So it shows that it is installing the driver, however, still isn't using Nvidia for Open GL. I also ran this just to see, and I can see it is running on my CPU:

$ x11docker --gpu --xorg x11docker/check glxgears

...

x11docker note: Installing NVIDIA driver 460.67 in container.

1921 frames in 5.0 seconds = 383.613 FPS
2125 frames in 5.0 seconds = 424.801 FPS
2234 frames in 5.0 seconds = 446.661 FPS
2167 frames in 5.0 seconds = 433.394 FPS
2229 frames in 5.0 seconds = 445.693 FPS

Here is what you asked for:

$ echo $DISPLAY
localhost:11.0
$ ls /tmp/.X11-unix
X30

I am running an x11docker on screen 30 right now, but it was just me testing something. Do I need to close all instances of x11docker?

mviereck commented 3 years ago

x11docker note: Installing NVIDIA driver 460.67 in container.

That looks good so far.

OpenGL renderer string: llvmpipe (LLVM 7.0, 256 bits)

So it shows that it is installing the driver, however, still isn't using Nvidia for Open GL. I also ran this just to see, and I can see it is running on my CPU:

Indeed, it runs on CPU. llvmpipe also indicates software rendering. I am not sure what is going wrong. I wonder if here is an x11docker bug or if glxinfo and glxgears just do not work with NVIDIA at all.

Try: x11docker --gpu x11docker/check glxspheres64 This is similar to glxgears, but more up to date.

I am running an x11docker on screen 30 right now, but it was just me testing something. Do I need to close all instances of x11docker?

No, that is not needed.

$ echo $DISPLAY
localhost:11.0
$ ls /tmp/.X11-unix
X30

It seems display :11 is running over tcp instead over a unix socket. That is a quite unusual setup. Is that a custom setup of you?

johncadengo commented 3 years ago

As for the echo $DISPLAY, I don't believe I did anything intentional to customize that setup. Do you know how to get it to run the more conventional way, over a unix socket instead of tcp?

Here is the output of x11docker --gpu x11docker/check glxspheres64

x11docker note: Installing NVIDIA driver 460.67 in container.

Polygons in scene: 62464 (61 spheres * 1024 polys/spheres)
Visual ID of window: 0xab
X Error of failed request:  BadValue (integer parameter out of range for operation)
  Major opcode of failed request:  149 (GLX)
  Minor opcode of failed request:  3 (X_GLXCreateContext)
  Value in failed request:  0x0
  Serial number of failed request:  27
  Current serial number in output stream:  28

When I add the --xorg flag, I get this instead:

$ x11docker --gpu --xorg x11docker/check glxspheres64
x11docker note: Installing NVIDIA driver 460.67 in container.

Polygons in scene: 62464 (61 spheres * 1024 polys/spheres)
Visual ID of window: 0x3d1
Context is Direct
OpenGL Renderer: llvmpipe (LLVM 7.0, 256 bits)

Which looks like it's still running on CPU.

mviereck commented 3 years ago

As for the echo $DISPLAY, I don't believe I did anything intentional to customize that setup. Do you know how to get it to run the more conventional way, over a unix socket instead of tcp?

◆ Requirement:
Answer the following from the x11docker thread:
(a) Which NVIDIA driver version does x11docker report installing in the container?
(b) According to mviereck's reply, what does llvmpipe indicate?
(c) How many polygons does the glxspheres64 output report in the scene?

(Target pointing data)

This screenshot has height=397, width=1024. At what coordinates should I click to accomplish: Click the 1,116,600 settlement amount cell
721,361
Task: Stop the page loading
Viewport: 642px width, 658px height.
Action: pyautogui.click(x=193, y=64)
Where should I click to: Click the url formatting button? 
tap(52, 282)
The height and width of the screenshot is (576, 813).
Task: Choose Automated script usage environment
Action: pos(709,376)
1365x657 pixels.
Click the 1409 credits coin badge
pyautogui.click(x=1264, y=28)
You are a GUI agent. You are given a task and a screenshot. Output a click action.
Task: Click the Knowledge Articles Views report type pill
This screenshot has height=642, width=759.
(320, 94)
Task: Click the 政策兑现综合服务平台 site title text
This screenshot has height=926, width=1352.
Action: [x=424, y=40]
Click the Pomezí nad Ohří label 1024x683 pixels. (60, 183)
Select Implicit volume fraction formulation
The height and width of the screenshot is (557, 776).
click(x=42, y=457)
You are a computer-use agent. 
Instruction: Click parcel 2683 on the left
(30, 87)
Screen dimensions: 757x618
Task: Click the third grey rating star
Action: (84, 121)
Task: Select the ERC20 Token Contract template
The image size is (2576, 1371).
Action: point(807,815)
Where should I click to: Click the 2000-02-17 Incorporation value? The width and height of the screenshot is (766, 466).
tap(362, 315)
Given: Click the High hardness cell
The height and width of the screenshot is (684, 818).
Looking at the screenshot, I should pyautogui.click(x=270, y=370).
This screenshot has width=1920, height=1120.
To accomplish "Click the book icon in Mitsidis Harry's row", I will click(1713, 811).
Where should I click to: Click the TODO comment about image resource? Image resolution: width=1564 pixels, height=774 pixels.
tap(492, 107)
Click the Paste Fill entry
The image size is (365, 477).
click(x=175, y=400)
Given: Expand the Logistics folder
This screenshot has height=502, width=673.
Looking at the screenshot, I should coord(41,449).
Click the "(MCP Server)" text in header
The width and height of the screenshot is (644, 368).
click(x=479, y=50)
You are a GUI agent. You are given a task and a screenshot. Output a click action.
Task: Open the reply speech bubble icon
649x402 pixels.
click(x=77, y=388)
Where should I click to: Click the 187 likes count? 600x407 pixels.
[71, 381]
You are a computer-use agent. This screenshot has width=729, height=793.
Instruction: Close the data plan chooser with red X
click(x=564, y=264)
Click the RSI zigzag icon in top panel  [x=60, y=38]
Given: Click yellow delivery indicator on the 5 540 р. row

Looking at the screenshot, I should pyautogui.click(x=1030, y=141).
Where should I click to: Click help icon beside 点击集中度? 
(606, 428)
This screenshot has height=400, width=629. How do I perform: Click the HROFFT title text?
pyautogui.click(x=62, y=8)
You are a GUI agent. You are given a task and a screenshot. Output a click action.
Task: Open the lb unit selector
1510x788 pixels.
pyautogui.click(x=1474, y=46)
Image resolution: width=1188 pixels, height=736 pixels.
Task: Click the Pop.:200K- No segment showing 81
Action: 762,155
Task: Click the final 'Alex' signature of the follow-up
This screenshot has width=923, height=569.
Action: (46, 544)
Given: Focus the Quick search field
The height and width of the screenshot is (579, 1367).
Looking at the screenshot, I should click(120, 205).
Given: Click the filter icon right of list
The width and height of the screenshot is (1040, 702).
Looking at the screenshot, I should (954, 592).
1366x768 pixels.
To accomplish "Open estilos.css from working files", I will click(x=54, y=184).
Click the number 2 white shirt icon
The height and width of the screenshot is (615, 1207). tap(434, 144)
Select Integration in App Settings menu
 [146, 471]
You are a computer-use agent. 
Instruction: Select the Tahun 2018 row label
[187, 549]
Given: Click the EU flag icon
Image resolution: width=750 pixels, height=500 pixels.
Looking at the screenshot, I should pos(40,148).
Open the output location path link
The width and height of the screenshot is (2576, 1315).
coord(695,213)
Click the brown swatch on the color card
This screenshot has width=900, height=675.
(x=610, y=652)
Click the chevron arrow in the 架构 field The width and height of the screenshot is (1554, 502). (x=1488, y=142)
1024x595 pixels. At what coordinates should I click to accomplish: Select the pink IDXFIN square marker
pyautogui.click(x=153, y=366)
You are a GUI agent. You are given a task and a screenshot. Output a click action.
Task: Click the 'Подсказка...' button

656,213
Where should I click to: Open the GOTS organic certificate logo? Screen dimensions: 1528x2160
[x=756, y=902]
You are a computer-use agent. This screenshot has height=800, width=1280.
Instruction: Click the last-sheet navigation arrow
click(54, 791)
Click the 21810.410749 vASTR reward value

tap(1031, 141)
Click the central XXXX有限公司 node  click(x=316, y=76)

◆ Response to this task:
(a) 460.67
(b) Software rendering
(c) 62464 (61 spheres * 1024 polys/spheres)